The talk is in conjunction with the exhibit "Angels in Art: Illuminated Manuscripts from the Stark Collection," which continues on display through Jan. 5. Wieck, the curator of Medieval and Renaissance Manuscripts at Pierpont Morgan Library in New York City, has authored five books and numerous articles on the topic.
"I'd always had an interest in medieval art, especially medieval paintings, but in the middle of the '70s, I got to hold an illuminated manuscript in my hand and I had a sort of conversion," Wieck said. "I very much was struck by an art form that combined pictures with text and the relationship with them. An art that to truly experience, you have to encounter on a very close level."

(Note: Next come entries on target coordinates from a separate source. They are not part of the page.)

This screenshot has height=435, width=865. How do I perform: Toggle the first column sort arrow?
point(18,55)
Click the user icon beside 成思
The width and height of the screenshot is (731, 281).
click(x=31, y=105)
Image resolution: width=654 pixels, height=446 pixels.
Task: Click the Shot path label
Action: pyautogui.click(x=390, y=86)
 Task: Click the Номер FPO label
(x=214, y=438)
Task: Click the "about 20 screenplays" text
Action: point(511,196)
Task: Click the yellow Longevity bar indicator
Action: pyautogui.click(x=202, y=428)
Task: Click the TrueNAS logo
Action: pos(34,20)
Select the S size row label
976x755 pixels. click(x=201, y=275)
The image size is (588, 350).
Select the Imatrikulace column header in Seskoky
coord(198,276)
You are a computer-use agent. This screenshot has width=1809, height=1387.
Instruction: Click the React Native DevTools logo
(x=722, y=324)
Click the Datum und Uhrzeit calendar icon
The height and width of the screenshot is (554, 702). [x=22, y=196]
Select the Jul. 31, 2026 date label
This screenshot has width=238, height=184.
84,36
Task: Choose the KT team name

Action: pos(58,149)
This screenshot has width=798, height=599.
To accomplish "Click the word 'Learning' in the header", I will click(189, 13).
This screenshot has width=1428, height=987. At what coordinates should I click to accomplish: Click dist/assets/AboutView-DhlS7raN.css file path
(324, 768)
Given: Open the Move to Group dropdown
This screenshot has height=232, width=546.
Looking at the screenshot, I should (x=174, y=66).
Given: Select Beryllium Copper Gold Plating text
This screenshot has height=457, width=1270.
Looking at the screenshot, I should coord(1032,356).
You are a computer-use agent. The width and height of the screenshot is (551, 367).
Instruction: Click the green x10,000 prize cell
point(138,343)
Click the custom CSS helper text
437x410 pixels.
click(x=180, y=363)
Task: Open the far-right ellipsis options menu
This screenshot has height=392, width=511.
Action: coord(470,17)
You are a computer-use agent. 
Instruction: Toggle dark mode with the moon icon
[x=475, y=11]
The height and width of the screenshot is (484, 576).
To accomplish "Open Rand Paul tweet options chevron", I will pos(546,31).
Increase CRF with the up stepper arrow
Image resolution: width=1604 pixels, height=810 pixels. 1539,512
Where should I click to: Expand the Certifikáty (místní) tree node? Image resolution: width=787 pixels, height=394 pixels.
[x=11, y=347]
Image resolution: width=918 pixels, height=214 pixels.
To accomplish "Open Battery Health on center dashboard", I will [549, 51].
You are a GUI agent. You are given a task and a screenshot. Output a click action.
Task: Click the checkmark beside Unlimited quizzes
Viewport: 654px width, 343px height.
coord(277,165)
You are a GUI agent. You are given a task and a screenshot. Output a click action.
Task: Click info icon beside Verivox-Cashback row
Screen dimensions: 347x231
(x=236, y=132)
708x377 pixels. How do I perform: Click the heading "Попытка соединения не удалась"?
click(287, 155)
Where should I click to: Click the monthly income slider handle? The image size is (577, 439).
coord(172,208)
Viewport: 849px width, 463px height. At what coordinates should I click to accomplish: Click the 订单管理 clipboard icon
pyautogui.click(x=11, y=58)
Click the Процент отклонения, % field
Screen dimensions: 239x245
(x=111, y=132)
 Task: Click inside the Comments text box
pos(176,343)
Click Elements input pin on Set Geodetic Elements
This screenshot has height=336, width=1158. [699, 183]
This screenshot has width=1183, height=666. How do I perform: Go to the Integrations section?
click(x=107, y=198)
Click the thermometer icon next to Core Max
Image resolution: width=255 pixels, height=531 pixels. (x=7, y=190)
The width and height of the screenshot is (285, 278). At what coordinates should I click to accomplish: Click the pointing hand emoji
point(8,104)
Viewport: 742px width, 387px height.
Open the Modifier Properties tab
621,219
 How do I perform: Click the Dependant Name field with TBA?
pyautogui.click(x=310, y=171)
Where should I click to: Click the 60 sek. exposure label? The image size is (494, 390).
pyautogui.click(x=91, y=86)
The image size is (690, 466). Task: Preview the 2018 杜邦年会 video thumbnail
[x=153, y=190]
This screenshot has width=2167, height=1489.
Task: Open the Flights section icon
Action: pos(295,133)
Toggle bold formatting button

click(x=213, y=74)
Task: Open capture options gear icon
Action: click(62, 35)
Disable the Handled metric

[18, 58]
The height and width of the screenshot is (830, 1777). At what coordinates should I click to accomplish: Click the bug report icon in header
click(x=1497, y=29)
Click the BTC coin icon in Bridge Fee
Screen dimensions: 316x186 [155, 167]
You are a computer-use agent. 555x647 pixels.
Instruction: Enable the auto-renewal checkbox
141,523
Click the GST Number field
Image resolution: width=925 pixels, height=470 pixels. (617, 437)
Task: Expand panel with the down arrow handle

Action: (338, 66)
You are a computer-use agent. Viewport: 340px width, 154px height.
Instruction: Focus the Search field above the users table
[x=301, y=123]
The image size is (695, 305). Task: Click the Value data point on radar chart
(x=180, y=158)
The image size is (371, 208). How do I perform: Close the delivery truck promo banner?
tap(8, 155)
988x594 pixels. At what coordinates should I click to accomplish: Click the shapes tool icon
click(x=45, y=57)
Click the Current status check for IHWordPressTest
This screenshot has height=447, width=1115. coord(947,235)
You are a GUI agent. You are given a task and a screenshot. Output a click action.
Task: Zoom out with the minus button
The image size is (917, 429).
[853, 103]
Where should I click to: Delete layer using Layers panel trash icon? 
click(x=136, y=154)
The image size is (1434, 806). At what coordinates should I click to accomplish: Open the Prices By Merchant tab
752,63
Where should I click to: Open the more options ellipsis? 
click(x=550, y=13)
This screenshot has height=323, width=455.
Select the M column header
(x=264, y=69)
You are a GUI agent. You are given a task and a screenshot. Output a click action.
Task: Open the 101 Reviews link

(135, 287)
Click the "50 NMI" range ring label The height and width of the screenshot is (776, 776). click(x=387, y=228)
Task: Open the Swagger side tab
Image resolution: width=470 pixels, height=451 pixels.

Wieck will give an hour talk that will answer the question, "What is a book of hours?"
"It's a phrase people might have encountered on a Christmas card, but couldn't define," Wieck said. "A Book of Hours is an illustrated prayer book that was one of the first bestsellers in the modern era. It was a popular type of text for over 300 years, from the middle of the 13th century through the middle of the 16th, produced by hands in the thousands."
Wieck gave three examples of why illuminated manuscripts stand alone as an art form:
"Each illuminated manuscript is a book that has been written and painted by hand, not printed, so each truly is a unique creation." "Because they spend 99 percent of their lives closed, these books often are in pristine and beautiful condition, as opposed to a panel that may hang above an altar and be exposed to incense and smoke and air pollution that will cause the paints to fade or darken. Sometimes they are as pristine as the day they were created." "The relationship between the text and pictures: it's not always a straightforward illustration, like a children's book. Often, in these books of hours, the series of images function as another kind of text, albeit a visual text that relates to the written text - they form meditative points so that when you read the text you have things on which to meditate."